WHAT NEEDS TO BE DONE: The result should be all the records, exact and complete, without a single picture.

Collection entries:
# # # # # # #

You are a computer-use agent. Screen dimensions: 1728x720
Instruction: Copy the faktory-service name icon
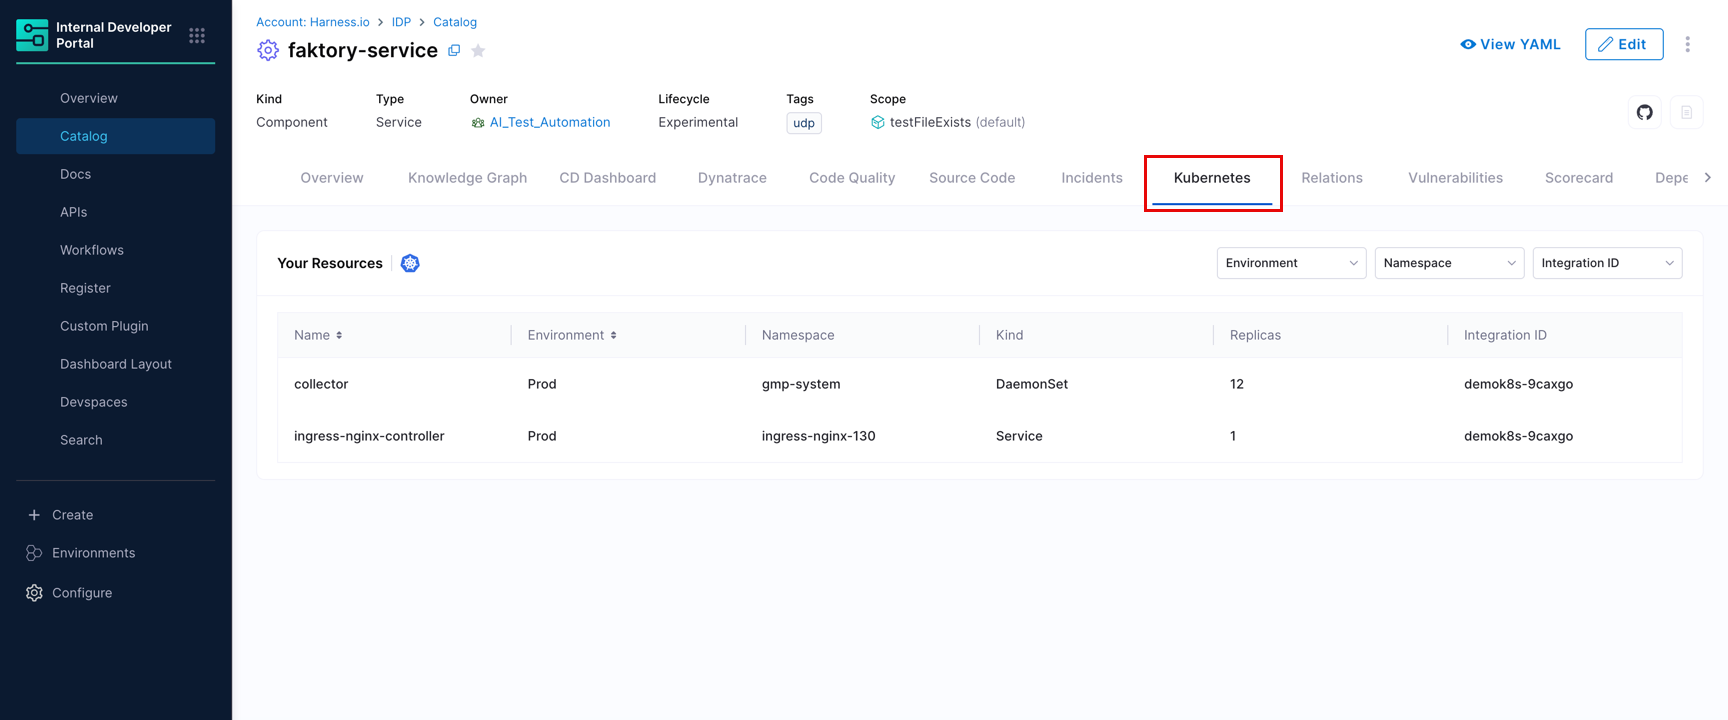point(454,50)
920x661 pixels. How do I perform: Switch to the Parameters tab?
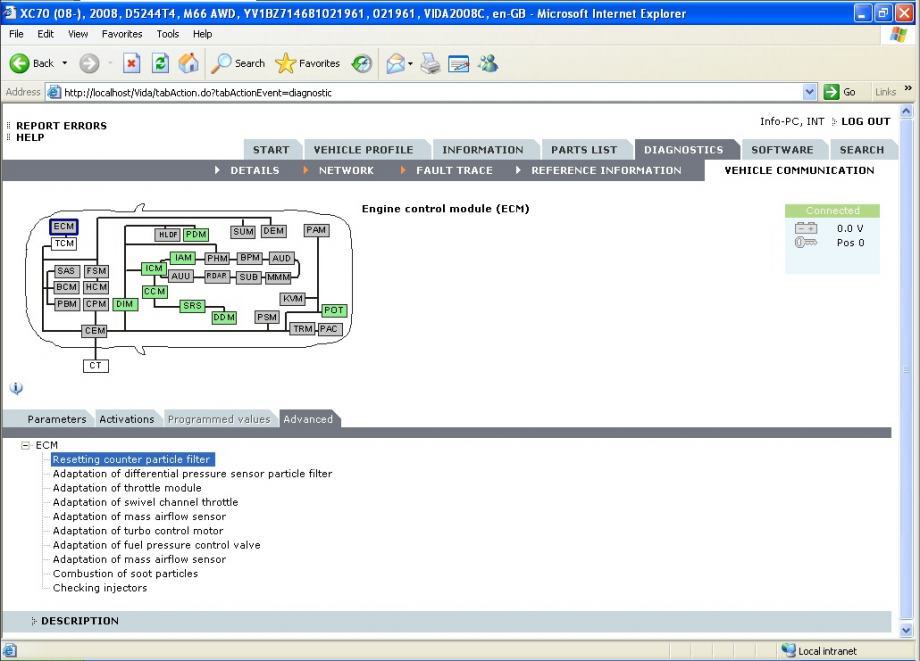click(x=56, y=419)
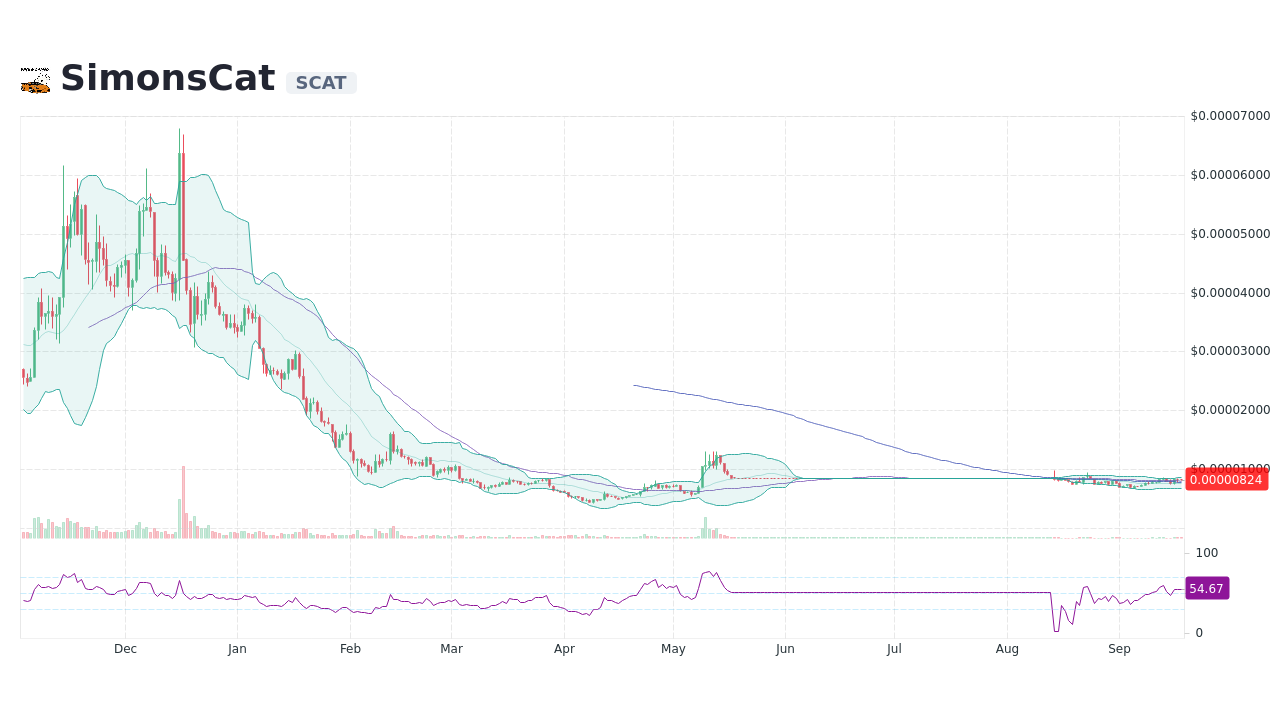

# # # # # # #

RESULT FOR THIS EXERCISE:
You are a computer-use agent. Screen dimensions: 1728x720
Instruction: Copy the faktory-service name icon
point(454,50)
920x661 pixels. How do I perform: Switch to the Parameters tab?
click(x=56, y=419)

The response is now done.